Deterministic pseudo-randomness in the fragment synthesizer turned out to be more important than we anticipated. The fragment mode uses a seeded random function based on each point's timestamp and index, so the same input always shatters into the same geometry. This means you can scrub back through a video file and the fragments will reconstruct identically. When we tested with non-deterministic randomness, scrubbing produced different geometry each time, and the output felt arbitrary rather than authored. Determinism made the fragments feel like they belonged to the video.

The ring buffer's fixed depth created an unintended visual phenomenon we started calling the ghost boundary. When a moving object stops, its trajectory points age out from the oldest end of the buffer while the newest points hold still. The curve appears to retract from the point where motion began, pulling back toward where the object stopped, like a contrail dissolving. We did not animate this. It is a direct consequence of FIFO eviction in the ring buffer. The visual system developed its own sense of impermanence from a data structure choice.

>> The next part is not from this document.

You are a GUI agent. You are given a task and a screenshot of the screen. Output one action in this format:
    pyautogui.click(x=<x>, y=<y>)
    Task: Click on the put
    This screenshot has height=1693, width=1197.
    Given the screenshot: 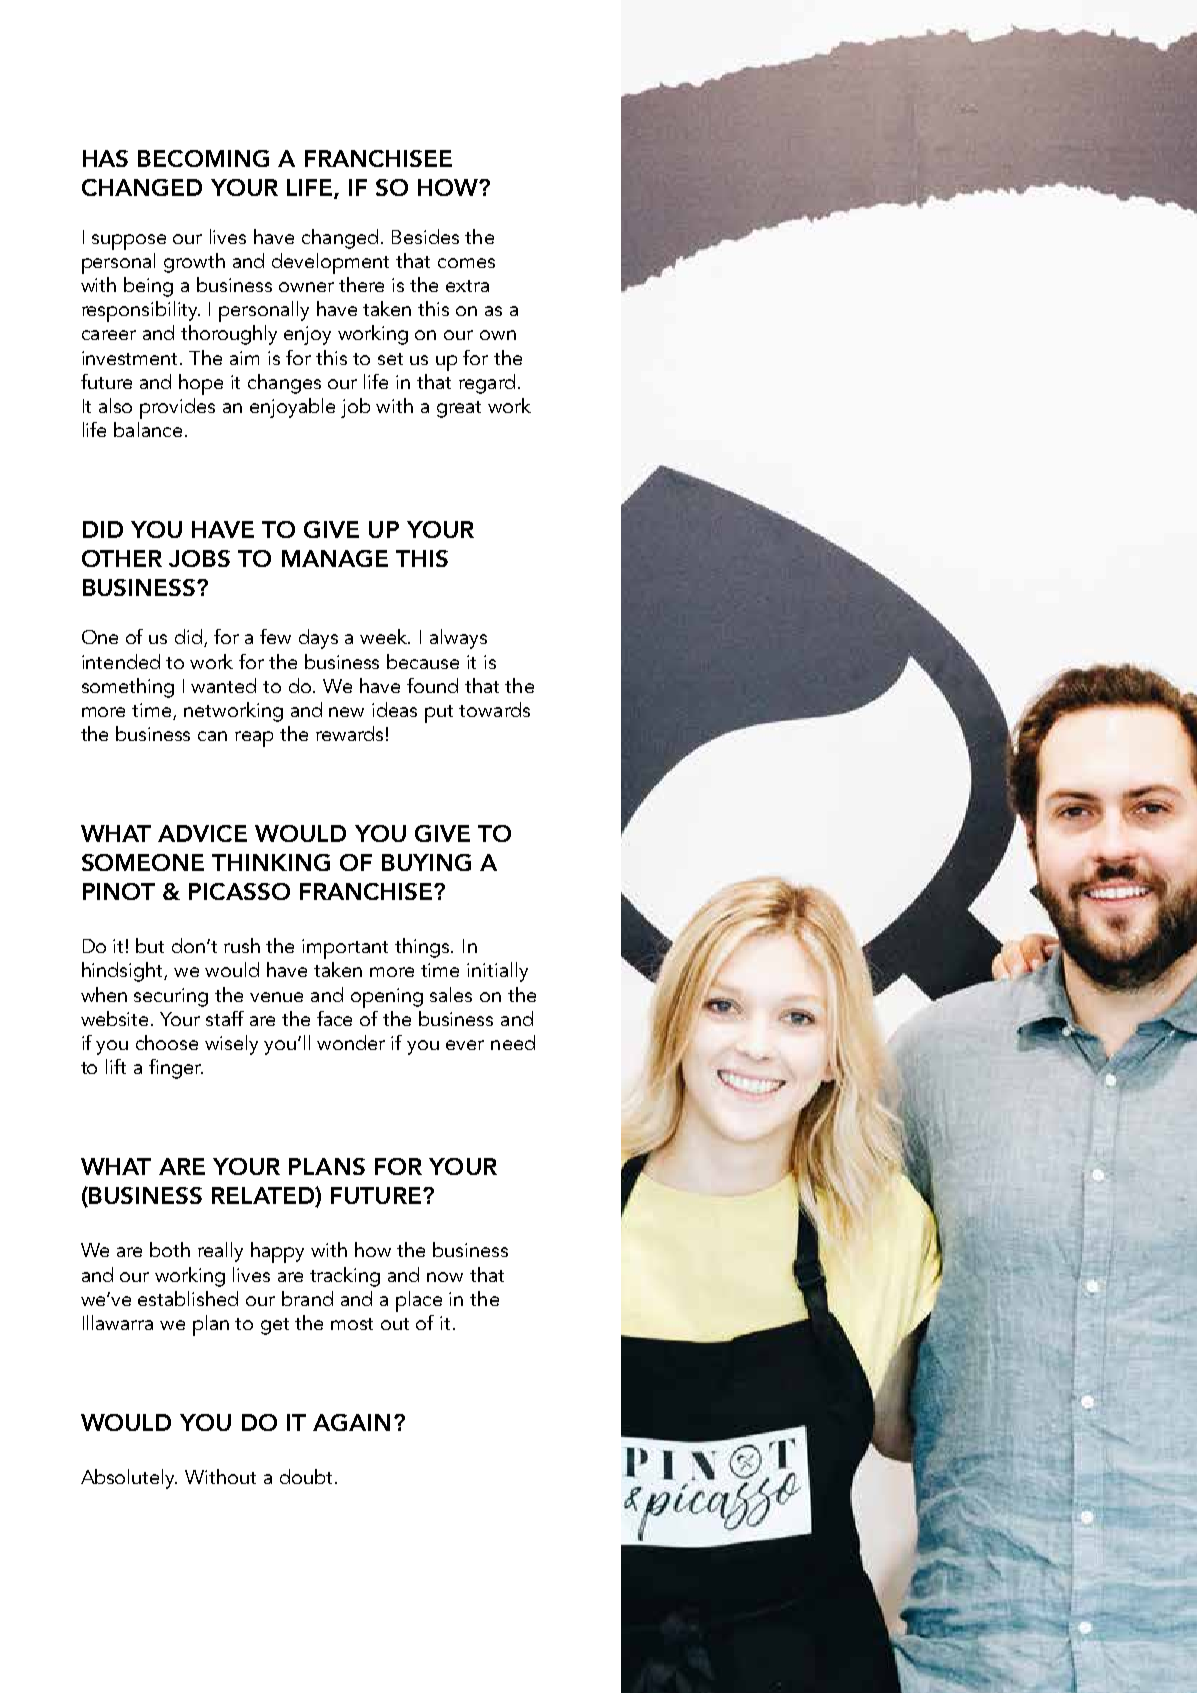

Flow field particles revealed large-scale motion structure that no other mode made visible. In a video of a crowded street, the curve and fragment modes showed individual trajectories: this person walked left, that car turned right. The flow field mode, by advecting thousands of particles through an interpolated vector field, showed the aggregate: a river of motion flowing down the sidewalk, an eddy forming around a street vendor, a laminar stream of traffic separating into turbulent merges at an intersection. The same data, read at a different scale, told a completely different story.

Building a system with no machine learning in a lab that primarily works with language models clarified something about when AI is and is not the right tool. TRAJEKT does not need a model because the problem is not ambiguous. Motion estimation is physics. Spline interpolation is geometry. Color mapping is signal processing. Adding a neural network would not improve accuracy; it would add latency, nondeterminism, and a dependency on training data that does not exist for this domain. The constraint forced every visual decision to be traceable to a measurement, which made the output fully debuggable and the creative process more transparent.